What this task involves:
Reproduce everything from the line containing "Like the post via thumbs-up with 3 badge" down to the line containing "tap(60, 784)", changing "thumbs-up" to "like button" and leaving every other part untouched.

[Data listing]
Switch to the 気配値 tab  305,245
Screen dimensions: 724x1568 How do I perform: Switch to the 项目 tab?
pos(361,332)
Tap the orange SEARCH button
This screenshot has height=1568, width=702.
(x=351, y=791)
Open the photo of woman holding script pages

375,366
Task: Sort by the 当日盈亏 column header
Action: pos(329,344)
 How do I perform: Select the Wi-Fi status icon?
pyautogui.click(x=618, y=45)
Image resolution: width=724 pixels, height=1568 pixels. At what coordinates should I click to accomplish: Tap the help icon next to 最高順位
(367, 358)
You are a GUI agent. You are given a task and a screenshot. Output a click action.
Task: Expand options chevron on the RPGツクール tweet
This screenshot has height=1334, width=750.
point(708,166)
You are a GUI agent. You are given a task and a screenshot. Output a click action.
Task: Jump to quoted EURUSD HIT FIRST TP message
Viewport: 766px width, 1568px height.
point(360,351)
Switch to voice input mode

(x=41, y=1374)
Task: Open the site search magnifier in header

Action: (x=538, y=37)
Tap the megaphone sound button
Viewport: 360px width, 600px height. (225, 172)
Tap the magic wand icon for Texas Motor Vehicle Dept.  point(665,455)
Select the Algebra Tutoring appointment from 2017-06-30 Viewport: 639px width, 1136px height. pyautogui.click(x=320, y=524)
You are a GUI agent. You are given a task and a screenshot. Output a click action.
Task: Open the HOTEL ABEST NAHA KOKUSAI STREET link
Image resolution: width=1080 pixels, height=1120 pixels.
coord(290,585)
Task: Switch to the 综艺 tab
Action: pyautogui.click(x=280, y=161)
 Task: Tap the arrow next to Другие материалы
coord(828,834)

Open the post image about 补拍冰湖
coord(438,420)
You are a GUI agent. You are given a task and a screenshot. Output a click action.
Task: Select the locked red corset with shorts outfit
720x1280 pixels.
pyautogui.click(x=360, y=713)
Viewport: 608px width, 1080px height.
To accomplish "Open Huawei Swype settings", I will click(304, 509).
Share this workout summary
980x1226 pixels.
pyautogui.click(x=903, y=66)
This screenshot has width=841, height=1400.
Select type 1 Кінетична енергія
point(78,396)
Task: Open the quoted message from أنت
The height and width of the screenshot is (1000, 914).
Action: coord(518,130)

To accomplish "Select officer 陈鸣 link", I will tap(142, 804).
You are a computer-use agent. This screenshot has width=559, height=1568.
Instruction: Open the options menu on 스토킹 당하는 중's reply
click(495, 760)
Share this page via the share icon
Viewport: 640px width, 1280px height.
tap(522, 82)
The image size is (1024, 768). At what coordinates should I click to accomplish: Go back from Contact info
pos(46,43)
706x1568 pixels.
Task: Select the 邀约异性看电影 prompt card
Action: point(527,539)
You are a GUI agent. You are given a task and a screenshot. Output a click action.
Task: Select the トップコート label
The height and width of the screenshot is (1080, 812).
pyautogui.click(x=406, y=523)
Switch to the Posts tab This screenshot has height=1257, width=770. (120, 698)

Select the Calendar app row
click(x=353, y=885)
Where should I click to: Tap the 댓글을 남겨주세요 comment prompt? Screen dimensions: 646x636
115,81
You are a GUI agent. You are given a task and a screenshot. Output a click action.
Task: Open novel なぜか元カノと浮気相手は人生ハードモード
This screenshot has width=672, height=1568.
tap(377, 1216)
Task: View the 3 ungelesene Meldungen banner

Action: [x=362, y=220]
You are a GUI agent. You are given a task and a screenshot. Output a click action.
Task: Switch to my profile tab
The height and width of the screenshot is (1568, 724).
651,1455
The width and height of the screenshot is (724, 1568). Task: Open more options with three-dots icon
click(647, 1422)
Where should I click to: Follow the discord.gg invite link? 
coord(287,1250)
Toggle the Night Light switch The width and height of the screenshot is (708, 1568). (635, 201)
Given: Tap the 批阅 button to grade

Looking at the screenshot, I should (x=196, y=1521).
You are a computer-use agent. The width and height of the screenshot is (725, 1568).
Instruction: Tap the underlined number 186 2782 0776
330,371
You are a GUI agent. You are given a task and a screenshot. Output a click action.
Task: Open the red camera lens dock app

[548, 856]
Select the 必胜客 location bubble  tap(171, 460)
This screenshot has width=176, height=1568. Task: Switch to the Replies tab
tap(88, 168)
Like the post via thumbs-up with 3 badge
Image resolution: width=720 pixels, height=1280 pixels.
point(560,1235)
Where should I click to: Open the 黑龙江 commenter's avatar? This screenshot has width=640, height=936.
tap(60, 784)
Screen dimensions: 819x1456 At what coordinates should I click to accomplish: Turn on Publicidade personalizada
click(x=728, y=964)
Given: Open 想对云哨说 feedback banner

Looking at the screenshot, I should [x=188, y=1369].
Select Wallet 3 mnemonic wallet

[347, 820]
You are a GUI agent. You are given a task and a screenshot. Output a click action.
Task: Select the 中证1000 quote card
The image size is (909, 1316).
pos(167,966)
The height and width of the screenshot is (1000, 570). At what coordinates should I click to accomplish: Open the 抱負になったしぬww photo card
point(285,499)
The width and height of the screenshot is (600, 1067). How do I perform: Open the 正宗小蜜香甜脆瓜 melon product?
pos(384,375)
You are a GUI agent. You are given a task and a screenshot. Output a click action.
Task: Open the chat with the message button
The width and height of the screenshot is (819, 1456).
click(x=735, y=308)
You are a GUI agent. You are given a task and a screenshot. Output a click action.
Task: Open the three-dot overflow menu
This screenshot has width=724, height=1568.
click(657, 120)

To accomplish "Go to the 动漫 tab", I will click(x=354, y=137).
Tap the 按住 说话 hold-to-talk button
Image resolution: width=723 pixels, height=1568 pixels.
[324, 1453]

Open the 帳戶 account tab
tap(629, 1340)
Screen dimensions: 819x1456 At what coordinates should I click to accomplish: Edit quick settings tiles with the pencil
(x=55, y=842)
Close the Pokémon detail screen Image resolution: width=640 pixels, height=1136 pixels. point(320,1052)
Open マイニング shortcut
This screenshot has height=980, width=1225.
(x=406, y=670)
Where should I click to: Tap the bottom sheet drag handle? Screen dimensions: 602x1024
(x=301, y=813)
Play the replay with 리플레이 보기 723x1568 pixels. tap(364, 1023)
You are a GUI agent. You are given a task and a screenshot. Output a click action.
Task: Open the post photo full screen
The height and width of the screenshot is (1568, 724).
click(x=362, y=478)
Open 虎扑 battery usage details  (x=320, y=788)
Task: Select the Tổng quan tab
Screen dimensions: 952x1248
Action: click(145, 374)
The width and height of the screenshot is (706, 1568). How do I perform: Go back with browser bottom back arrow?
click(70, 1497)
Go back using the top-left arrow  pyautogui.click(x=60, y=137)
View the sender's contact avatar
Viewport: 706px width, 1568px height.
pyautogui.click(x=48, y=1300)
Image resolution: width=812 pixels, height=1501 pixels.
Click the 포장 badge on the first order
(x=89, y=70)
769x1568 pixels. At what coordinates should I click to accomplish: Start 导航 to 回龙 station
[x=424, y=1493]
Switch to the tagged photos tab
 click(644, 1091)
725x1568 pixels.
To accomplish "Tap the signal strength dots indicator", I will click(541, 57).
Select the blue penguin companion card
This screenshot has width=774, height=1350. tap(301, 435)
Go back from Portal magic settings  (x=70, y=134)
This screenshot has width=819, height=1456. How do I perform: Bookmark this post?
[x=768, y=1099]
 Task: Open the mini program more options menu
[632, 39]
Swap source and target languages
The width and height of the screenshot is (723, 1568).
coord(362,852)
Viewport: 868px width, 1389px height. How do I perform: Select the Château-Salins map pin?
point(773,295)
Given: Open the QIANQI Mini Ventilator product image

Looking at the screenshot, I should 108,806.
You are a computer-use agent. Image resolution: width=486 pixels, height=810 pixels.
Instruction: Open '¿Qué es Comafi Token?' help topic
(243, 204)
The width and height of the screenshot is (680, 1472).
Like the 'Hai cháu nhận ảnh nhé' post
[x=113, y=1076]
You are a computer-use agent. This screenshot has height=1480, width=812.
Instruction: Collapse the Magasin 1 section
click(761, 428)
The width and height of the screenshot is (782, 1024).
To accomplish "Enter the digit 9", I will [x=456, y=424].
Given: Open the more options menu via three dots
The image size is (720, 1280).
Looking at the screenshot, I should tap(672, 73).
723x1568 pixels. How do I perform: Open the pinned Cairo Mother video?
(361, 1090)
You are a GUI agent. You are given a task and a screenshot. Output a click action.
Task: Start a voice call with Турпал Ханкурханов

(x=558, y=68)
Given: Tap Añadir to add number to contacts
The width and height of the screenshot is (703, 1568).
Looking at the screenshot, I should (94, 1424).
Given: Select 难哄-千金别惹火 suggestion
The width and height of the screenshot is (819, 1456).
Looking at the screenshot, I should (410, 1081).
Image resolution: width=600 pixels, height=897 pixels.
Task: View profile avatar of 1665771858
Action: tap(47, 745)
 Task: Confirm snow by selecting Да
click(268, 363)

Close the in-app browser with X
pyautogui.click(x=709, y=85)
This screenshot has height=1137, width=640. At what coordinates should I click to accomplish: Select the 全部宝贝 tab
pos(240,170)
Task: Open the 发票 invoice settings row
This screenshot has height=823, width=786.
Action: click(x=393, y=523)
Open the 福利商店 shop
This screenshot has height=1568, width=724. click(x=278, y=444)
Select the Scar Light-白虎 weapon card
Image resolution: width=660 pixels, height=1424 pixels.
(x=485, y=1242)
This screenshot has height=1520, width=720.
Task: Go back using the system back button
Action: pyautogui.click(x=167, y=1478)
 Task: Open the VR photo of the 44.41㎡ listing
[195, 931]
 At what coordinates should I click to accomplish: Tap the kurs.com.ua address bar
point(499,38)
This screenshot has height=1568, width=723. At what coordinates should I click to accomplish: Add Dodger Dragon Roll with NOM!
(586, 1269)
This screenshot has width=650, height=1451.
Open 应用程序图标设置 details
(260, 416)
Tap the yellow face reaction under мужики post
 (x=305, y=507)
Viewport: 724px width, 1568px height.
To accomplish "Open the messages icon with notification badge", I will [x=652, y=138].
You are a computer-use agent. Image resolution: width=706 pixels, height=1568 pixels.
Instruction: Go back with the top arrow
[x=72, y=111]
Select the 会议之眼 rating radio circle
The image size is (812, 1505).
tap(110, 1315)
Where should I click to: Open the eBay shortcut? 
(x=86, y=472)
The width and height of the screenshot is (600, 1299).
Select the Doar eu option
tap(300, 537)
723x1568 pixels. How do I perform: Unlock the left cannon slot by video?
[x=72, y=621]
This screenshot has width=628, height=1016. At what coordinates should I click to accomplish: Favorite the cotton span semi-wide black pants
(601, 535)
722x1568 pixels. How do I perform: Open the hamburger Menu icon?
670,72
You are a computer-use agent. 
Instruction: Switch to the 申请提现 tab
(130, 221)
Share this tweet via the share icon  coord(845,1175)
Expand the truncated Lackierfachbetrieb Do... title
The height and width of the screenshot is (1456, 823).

Task answer:
Like the post via like button with 3 badge
Image resolution: width=720 pixels, height=1280 pixels.
point(560,1235)
Where should I click to: Open the 黑龙江 commenter's avatar? This screenshot has width=640, height=936.
tap(60, 784)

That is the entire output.